◆ **Your objective**
Find each line below that contains the string "footer" and copy those lines.
Dataset extract: Begin
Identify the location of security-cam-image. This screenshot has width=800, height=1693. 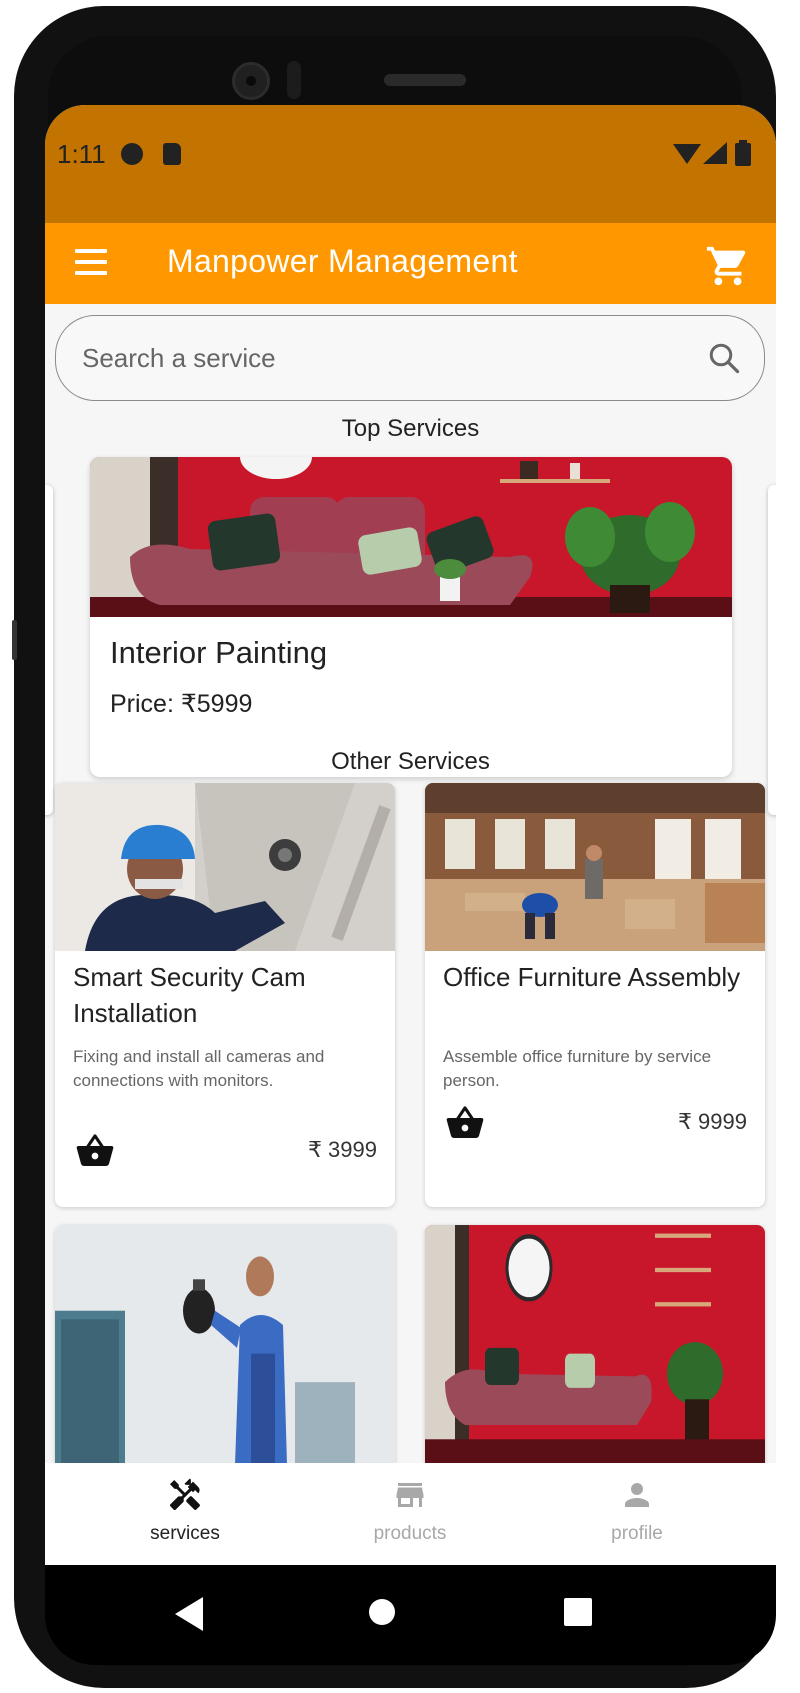
(225, 867).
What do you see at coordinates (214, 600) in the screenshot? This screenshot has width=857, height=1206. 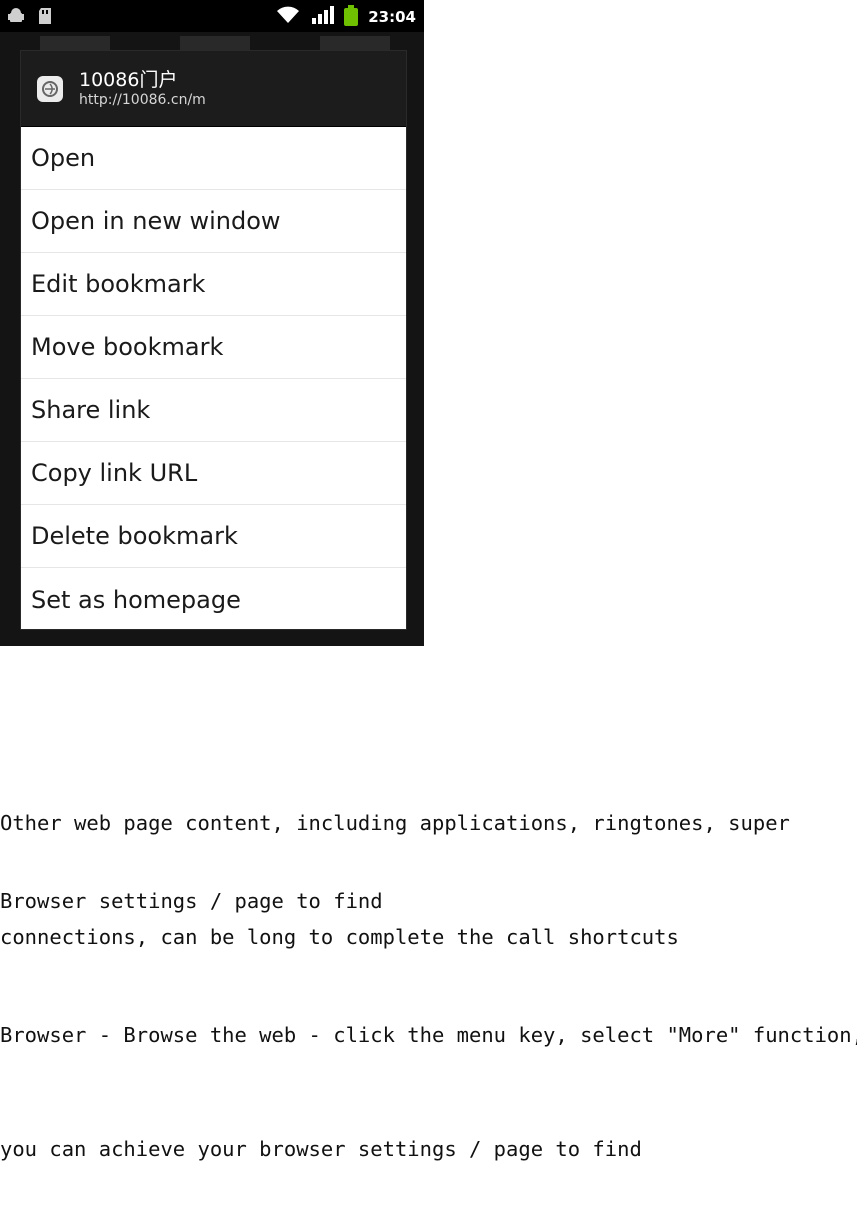 I see `menu-item-set-homepage: Set as homepage` at bounding box center [214, 600].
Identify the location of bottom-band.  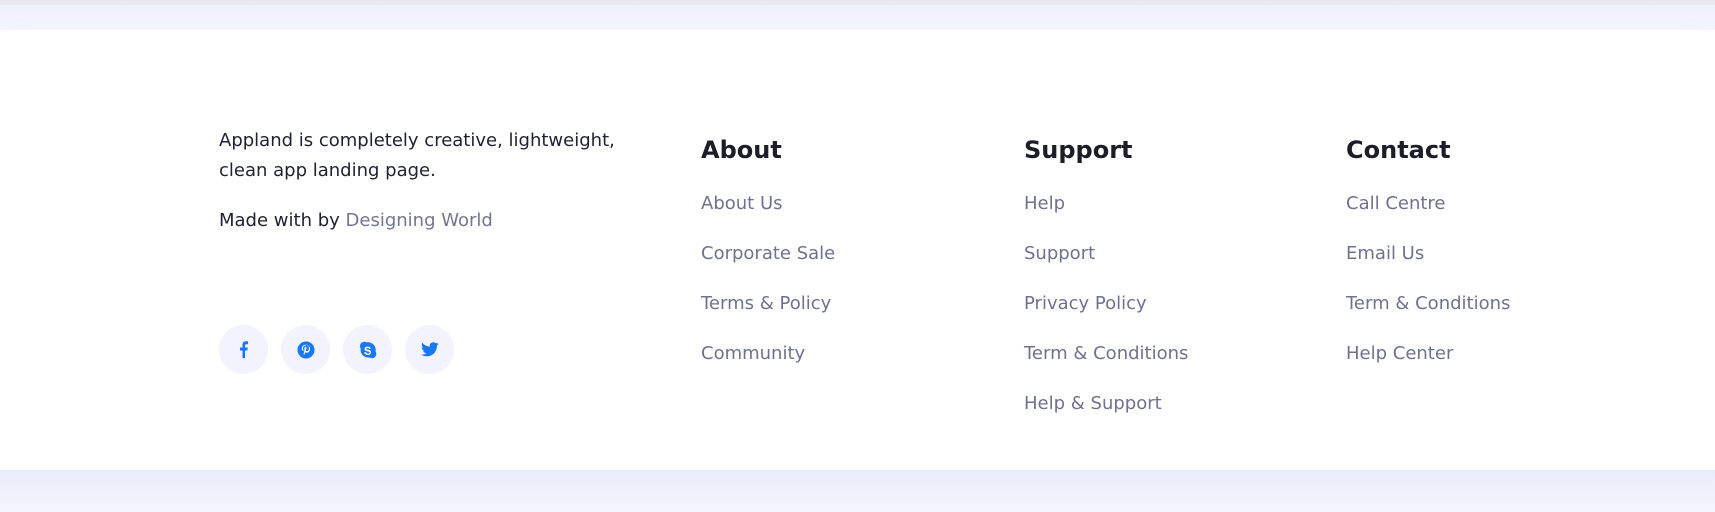
(858, 491).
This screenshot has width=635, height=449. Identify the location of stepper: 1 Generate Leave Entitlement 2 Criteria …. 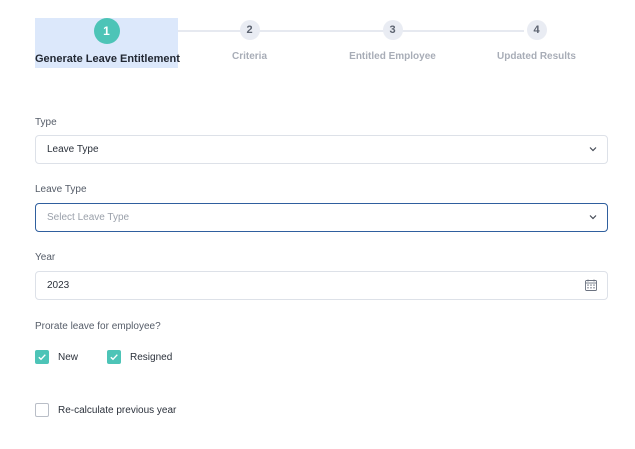
(322, 43).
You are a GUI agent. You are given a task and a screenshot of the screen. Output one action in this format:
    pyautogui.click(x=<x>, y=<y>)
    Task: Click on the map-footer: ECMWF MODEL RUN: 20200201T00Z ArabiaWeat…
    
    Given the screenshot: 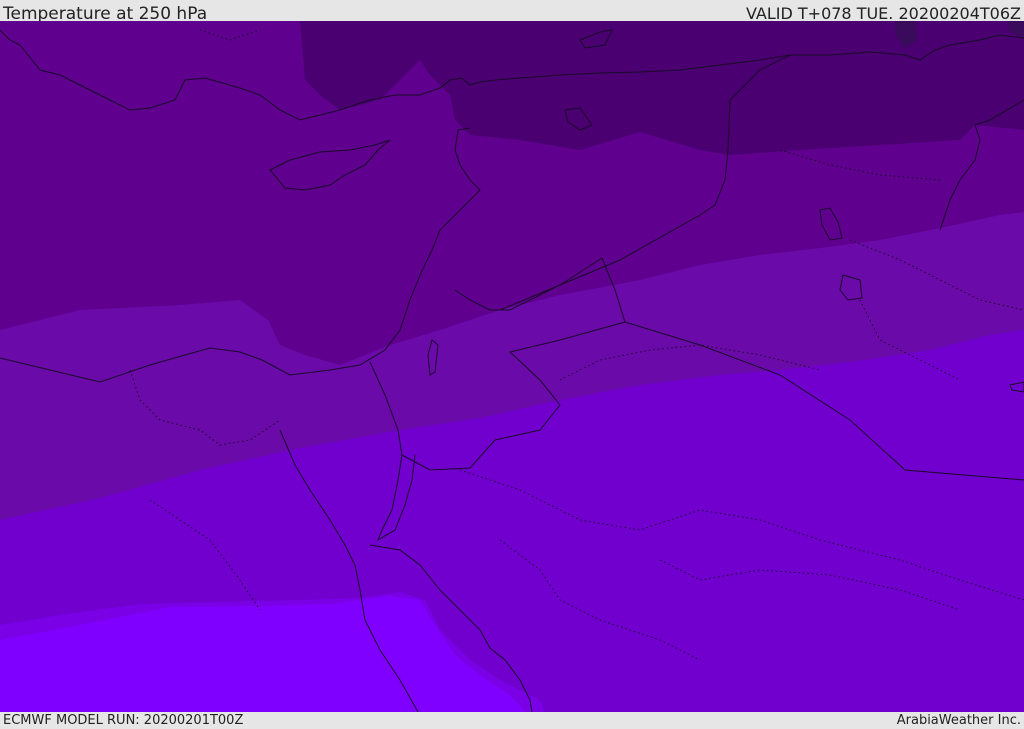 What is the action you would take?
    pyautogui.click(x=512, y=720)
    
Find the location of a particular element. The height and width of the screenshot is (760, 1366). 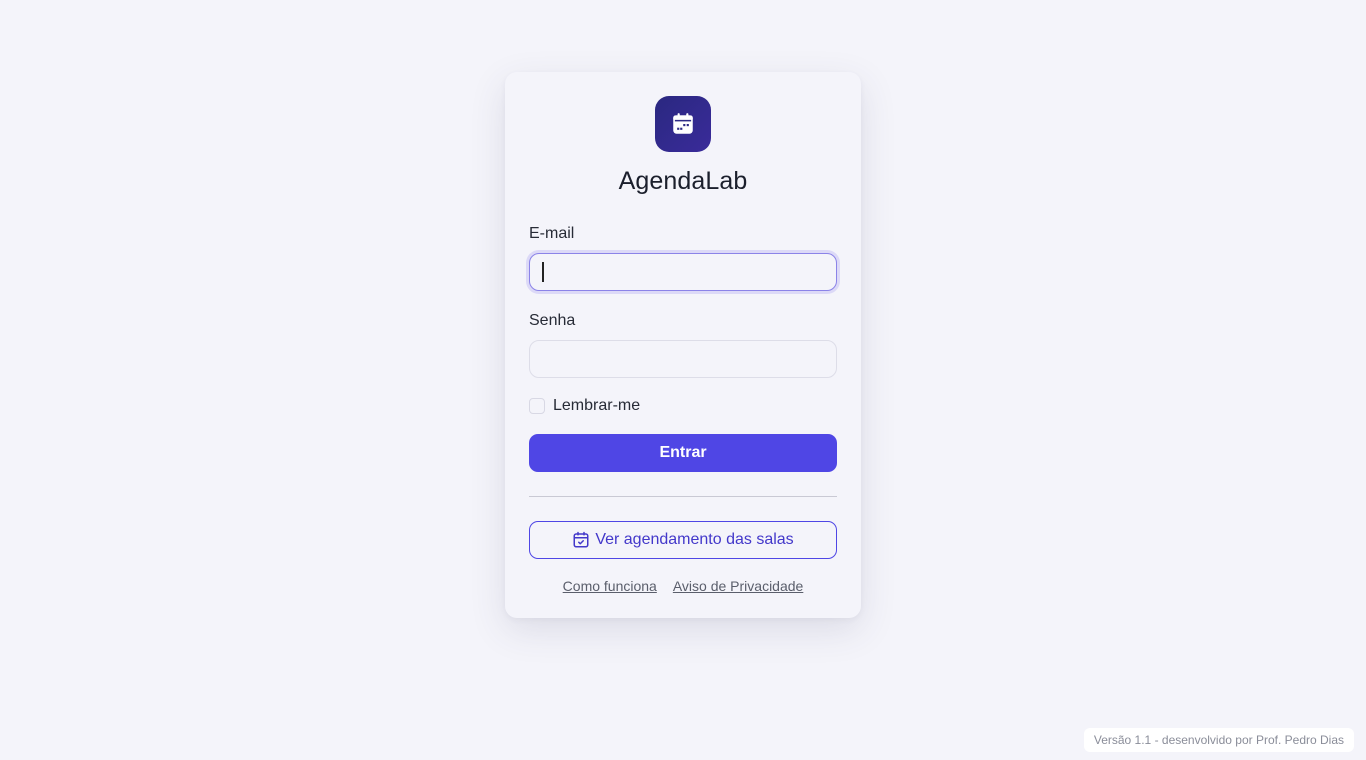

footer-links: Como funciona Aviso de Privacidade is located at coordinates (683, 586).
Dataset extract: End
◆ **Exercise solution**
    Task: Click on the map-footer: ECMWF MODEL RUN: 20200201T00Z ArabiaWeat…
footer-links: Como funciona Aviso de Privacidade is located at coordinates (683, 586).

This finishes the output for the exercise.